_BRIEF_
The lines from the one with "Blog The Day (1152, 1293)" through the last line below are to be copied exactly; no other lines are to be returned.

------------------------------------

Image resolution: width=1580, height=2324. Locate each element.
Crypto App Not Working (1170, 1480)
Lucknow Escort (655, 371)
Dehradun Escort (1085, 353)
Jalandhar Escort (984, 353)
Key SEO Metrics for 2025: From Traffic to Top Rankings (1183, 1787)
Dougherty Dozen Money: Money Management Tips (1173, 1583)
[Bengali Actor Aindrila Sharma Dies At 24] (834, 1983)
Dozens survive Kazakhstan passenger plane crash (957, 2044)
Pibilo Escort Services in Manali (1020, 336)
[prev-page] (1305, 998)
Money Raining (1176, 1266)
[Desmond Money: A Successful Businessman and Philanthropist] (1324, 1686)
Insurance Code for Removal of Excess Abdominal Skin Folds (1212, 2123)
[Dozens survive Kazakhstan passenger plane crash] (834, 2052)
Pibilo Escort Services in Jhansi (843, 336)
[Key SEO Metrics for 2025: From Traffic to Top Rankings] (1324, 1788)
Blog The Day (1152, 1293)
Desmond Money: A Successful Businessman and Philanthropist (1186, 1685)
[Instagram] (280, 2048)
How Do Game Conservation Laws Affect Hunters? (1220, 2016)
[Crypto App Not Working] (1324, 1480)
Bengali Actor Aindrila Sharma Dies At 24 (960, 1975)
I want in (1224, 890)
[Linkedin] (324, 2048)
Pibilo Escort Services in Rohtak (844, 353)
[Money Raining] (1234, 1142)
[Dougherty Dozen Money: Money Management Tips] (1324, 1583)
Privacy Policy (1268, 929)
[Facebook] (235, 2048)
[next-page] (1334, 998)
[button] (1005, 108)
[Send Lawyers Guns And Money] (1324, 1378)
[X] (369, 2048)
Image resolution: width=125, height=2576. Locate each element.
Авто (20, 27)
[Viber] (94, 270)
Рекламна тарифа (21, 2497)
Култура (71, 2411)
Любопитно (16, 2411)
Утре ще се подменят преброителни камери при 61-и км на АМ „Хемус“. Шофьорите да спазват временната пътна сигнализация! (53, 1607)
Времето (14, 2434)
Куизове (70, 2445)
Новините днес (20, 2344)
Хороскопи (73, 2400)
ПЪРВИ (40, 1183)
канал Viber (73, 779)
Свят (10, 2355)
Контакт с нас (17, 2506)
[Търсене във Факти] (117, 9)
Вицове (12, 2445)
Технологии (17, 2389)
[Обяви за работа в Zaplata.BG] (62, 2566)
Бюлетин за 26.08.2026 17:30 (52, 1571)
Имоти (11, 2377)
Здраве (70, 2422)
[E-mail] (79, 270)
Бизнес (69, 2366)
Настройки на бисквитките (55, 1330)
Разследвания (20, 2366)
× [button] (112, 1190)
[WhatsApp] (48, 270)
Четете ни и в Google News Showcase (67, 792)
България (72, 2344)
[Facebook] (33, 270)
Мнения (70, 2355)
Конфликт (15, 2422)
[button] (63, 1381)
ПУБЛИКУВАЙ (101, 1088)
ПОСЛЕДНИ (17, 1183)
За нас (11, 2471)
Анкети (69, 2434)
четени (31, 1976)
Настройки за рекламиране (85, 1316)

------------------------------------

_RESULT FOR THIS TASK_
Blog The Day (1152, 1293)
Desmond Money: A Successful Businessman and Philanthropist (1186, 1685)
[Instagram] (280, 2048)
How Do Game Conservation Laws Affect Hunters? (1220, 2016)
[Crypto App Not Working] (1324, 1480)
Bengali Actor Aindrila Sharma Dies At 24 (960, 1975)
I want in (1224, 890)
[Linkedin] (324, 2048)
Pibilo Escort Services in Rohtak (844, 353)
[Money Raining] (1234, 1142)
[Dougherty Dozen Money: Money Management Tips] (1324, 1583)
Privacy Policy (1268, 929)
[Facebook] (235, 2048)
[next-page] (1334, 998)
[button] (1005, 108)
[Send Lawyers Guns And Money] (1324, 1378)
[X] (369, 2048)
Image resolution: width=125, height=2576. Locate each element.
Авто (20, 27)
[Viber] (94, 270)
Рекламна тарифа (21, 2497)
Култура (71, 2411)
Любопитно (16, 2411)
Утре ще се подменят преброителни камери при 61-и км на АМ „Хемус“. Шофьорите да спазват временната пътна сигнализация! (53, 1607)
Времето (14, 2434)
Куизове (70, 2445)
Новините днес (20, 2344)
Хороскопи (73, 2400)
ПЪРВИ (40, 1183)
канал Viber (73, 779)
Свят (10, 2355)
Контакт с нас (17, 2506)
[Търсене във Факти] (117, 9)
Вицове (12, 2445)
Технологии (17, 2389)
[Обяви за работа в Zaplata.BG] (62, 2566)
Бюлетин за 26.08.2026 17:30 (52, 1571)
Имоти (11, 2377)
Здраве (70, 2422)
[E-mail] (79, 270)
Бизнес (69, 2366)
Настройки на бисквитките (55, 1330)
Разследвания (20, 2366)
× [button] (112, 1190)
[WhatsApp] (48, 270)
Четете ни и в Google News Showcase (67, 792)
България (72, 2344)
[Facebook] (33, 270)
Мнения (70, 2355)
Конфликт (15, 2422)
[button] (63, 1381)
ПУБЛИКУВАЙ (101, 1088)
ПОСЛЕДНИ (17, 1183)
За нас (11, 2471)
Анкети (69, 2434)
четени (31, 1976)
Настройки за рекламиране (85, 1316)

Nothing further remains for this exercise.